Gibbs tried one more time.
“Ed, all I’m saying is, if our own people can’t get access to their programs—” He stopped for a moment. The implications of such a state of affairs seemed so obvious to him that he didn’t understand why Dillinger didn’t leap up at once to rectify it. He couldn’t see how the Senior Operating Executive had allowed the situation to exist in the first place. “You know how frustrating it is when you’re working on a piece of research—”
Dillinger cut in at the precise moment when Gibbs was trying to formulate the end of his sentence, amputating it as a surgeon might. “Walter, I sympathize.” But there wasn’t much in his voice to indicate that he did. “But I have data coming out of the Master Control Program saying there’s something screwy—”
“That MCP; you know,” Gibbs broke into Dillinger’s smooth performance with unexpected heat, “that’s half the problem right—”
“The MCP is the most efficient way of handling what we do,” Dillinger said, by way of regaining the initiative.
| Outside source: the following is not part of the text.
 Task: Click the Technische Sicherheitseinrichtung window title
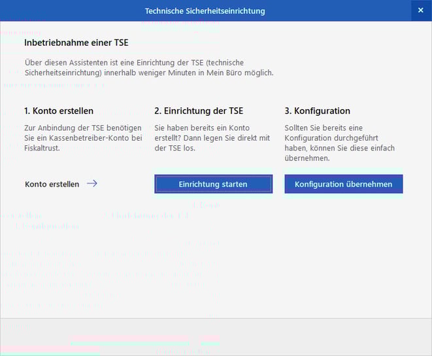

Above all, he mustn’t let the matter devolve into an attack against Master Control. The thought of what the MCP might do if it felt itself threatened was something that didn’t bear prolonged consideration. Harboring Dillinger’s own fears and insecurities multiplied many times, it would be capable of anything. The thought put even more force into the Senior Executive’s counterattack. “I can’t sit and worry about every little User request that—”
“User requests are what computers are for!” Gibbs railed with absolute certainty; Dillinger saw that the old man was now upon ground where his attitudes were unshakable. There was nothing to do but get tough.
“Doing our business is what computers are for!” he returned icily, then went on in a voice of reason. “Look, Walter. With all respect, ENCOM isn’t the business you started in your garage anymore.”
He sent commands via the touch-sensitive controls on his desk. Like a conjurer, he made of it a mosaic of screens and readouts. Despite himself, Gibbs looked down and saw the displays, upside down from his viewpoint.
They showed him the overwhelming scope of ENCOM: banks of computers, row after row of magnetic disks, and the corporate trademark, a globe spinning in space, covered with a glowing gridwork. Gibbs watched as electronic billing was displayed, myriad accounts receivable and payable. The Carrier used by Sark was shown there as nothing more than a simulation model for a craft in one of ENCOM’s newest videogames. The desk showed them a simulation for another vessel as well, now under development, fashioned after a solar sailing vehicle. It was a delicate, dragonfly ship, regal and swift, pleasing to the eye.
Stacks of numbers appeared: assets, transactions, cash flow, holdings, and personnel—for people, too, were numbers to Dillinger’s desk.
“We’re billing accounts in thirty countries,” Dillinger informed him grandly through it all. “We’ve the largest system in existence.”